In Illinois, " successful parties are generally responsible for their own attorneys' fees unless a statute or contract provides otherwise." Rexam Beverage, 620 F.3d at 734 (citing Taylor v. Pekin Ins. Co., 231 Ill.2d 390, 899 N.E.2d 251, 256, 326 Ill.Dec. 34 (Ill.App.Ct. 2008)). Courts strictly construe contractual provisions permitting the award of attorneys' fees, but the decision to award costs and fees pursuant to such provisions lies within trial court's sound discretion. Rexam Beverage, 620 F.2d at 734 (citing Mountbatten Sur. Co. v. Szabo Contracting, Inc., 349 Ill.App.3d 857, 812 N.E.2d 90, 104, 285 Ill.Dec. 501 (Ill.App.Ct. 2004).

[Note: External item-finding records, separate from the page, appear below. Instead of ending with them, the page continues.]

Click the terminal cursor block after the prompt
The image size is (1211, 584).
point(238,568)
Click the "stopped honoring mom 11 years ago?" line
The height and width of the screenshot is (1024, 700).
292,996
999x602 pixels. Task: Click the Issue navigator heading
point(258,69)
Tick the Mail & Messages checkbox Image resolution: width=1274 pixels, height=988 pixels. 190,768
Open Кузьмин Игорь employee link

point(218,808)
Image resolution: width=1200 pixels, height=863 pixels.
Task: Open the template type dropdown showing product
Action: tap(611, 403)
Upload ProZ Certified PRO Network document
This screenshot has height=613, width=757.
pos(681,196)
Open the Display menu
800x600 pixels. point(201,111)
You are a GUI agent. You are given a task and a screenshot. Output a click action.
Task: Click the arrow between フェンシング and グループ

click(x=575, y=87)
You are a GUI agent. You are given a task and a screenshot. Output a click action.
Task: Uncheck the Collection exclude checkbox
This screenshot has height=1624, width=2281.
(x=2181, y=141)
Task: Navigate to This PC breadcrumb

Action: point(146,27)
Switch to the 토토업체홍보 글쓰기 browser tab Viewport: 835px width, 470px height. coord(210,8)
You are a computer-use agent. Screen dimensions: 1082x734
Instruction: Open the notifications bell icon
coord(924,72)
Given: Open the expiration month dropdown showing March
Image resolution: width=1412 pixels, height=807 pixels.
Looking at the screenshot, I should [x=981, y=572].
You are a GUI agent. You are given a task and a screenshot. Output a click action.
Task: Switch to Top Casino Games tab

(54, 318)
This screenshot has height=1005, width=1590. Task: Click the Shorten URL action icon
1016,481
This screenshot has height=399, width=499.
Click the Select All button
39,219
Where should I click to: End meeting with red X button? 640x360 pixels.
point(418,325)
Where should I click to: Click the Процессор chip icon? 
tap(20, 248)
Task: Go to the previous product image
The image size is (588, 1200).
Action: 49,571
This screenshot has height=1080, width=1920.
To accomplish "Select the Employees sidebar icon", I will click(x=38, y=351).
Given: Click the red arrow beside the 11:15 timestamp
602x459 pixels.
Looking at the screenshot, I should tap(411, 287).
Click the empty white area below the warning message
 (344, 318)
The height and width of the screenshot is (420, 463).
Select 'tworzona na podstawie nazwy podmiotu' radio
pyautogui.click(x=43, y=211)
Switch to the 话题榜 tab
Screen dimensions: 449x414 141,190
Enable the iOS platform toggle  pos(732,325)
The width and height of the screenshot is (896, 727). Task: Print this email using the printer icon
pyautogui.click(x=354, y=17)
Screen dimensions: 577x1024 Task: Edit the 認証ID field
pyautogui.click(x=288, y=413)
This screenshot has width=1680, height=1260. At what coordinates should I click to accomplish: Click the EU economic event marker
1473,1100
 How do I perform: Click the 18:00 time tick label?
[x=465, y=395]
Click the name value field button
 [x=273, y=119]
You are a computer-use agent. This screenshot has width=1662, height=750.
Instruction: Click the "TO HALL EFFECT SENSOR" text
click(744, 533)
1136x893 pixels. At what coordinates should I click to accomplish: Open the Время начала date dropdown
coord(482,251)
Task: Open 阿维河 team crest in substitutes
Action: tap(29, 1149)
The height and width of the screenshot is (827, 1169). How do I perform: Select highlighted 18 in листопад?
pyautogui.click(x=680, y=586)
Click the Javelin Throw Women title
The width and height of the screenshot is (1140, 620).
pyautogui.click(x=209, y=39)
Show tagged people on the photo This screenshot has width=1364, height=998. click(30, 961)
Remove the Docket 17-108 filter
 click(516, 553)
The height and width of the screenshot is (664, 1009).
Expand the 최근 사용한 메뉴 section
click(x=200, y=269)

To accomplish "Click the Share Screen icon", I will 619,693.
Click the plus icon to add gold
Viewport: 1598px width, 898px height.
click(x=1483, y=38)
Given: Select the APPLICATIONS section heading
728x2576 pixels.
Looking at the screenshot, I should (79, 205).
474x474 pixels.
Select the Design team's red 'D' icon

Here, it is undisputed that the Note and the Security Purchase Agreement entitle the Prevailing Party to reasonable attorneys' fees, court costs and collection costs. ( See Stmt. of Undisputed Facts, ¶ ¶ 8, 24.) Fife asserts that as of May 19, 2014, he spent $205, 655.93 in attorneys' fees and costs in pursuing the litigation against mPhase. ( See R.119, ¶ 37.) mPhase admits that if Fife prevails on his claims, he is entitled to recover legal fees, but reserves the right to contest the reasonableness of Fife's legal fees and the necessity for the work performed. ( See R.132, mPhase's Response to Fife's Statement of Facts, ¶ 37.) As such, because the Court has found that Fife prevailed on its breach of contract claim and on dismissal of mPhase's breach of contract and fraud counterclaims, and because the parties do not dispute payment of attorneys' fees to the prevailing party as relates to these claims, Fife should proceed with filing a fee motion pursuant to Federal Rule of Civil Procedure 54 and, in doing so, both parties are expected to fully comply with Local Rule 54.3.

CONCLUSION

For the reasons stated above, the Court grants Fife's motion for summary judgment on its breach of contract claim (Count I) and dismisses without prejudice Fife's quasi contract, unjust enrichment, and/or quantum meriut claim (Count II), pled in the alternative. In addition, the Court dismisses with prejudice mPhase's breach of contract counterclaim (Counterclaim No. 1), by agreement of the parties, and dismisses with prejudice mPhase's breach of fraud counterclaim (Counterclaim No. 2).